*** Opening INFORMATION ***
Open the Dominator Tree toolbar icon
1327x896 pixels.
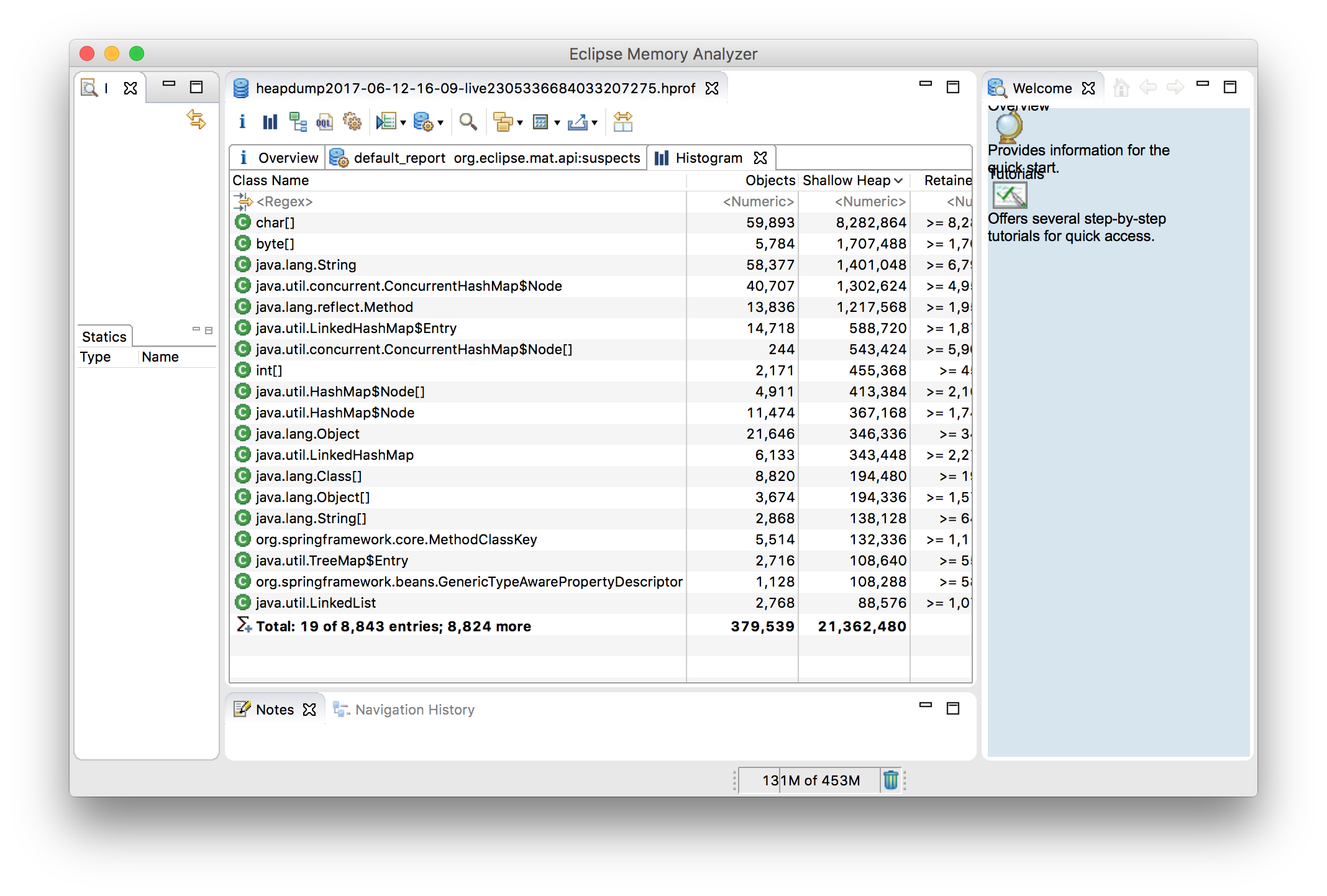coord(298,122)
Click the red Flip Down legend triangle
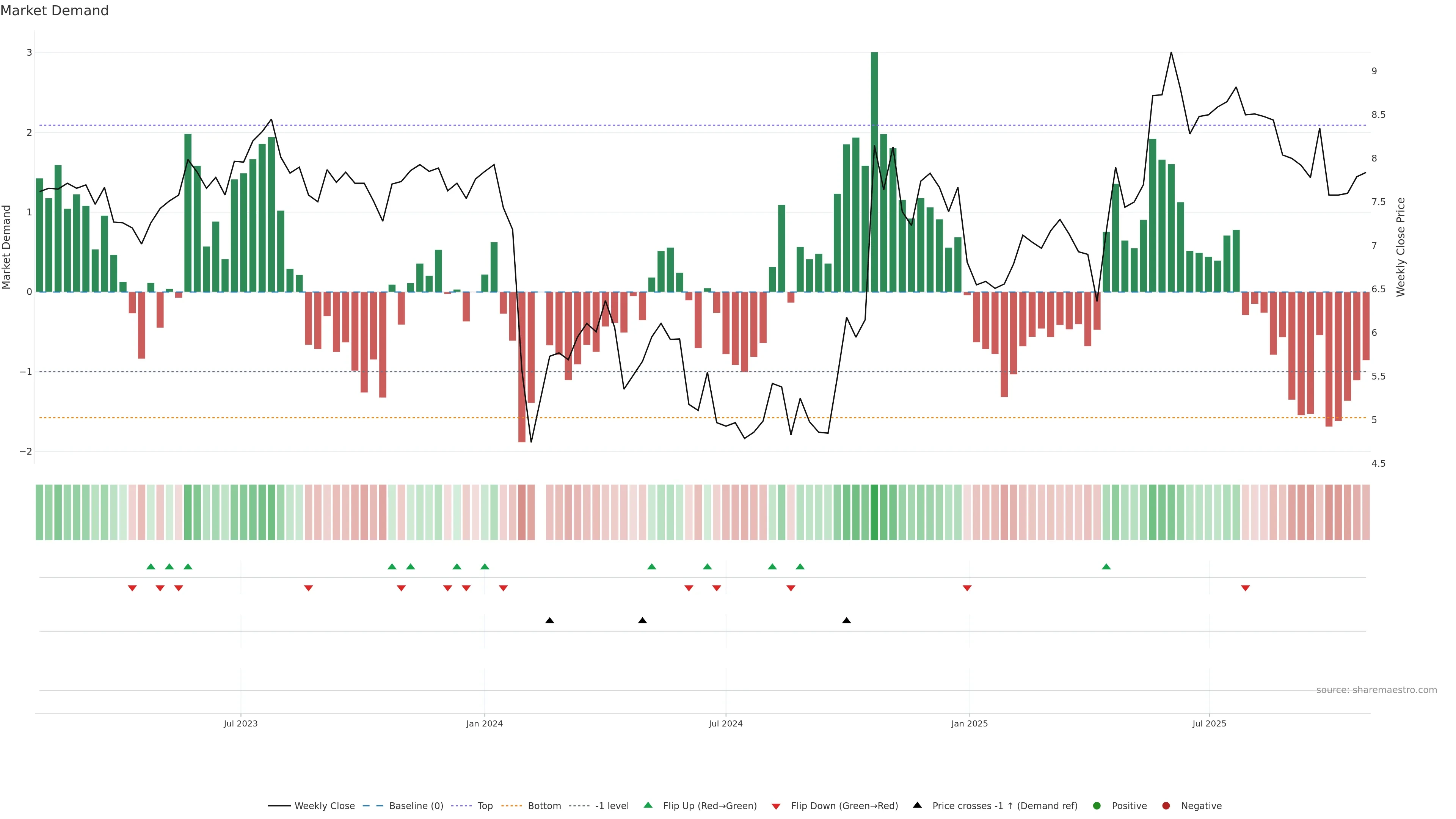The image size is (1456, 819). point(776,806)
*** Closing INFORMATION ***
## PROBLEM TO WORK ON
All lines between the one that contains "1327x896 pixels." and the end of the records above, both included, are to be returned exactly as they stand, except for pictures, which are omitted.

## RESPONSE
1327x896 pixels.
coord(298,122)
Click the red Flip Down legend triangle
The image size is (1456, 819). point(776,806)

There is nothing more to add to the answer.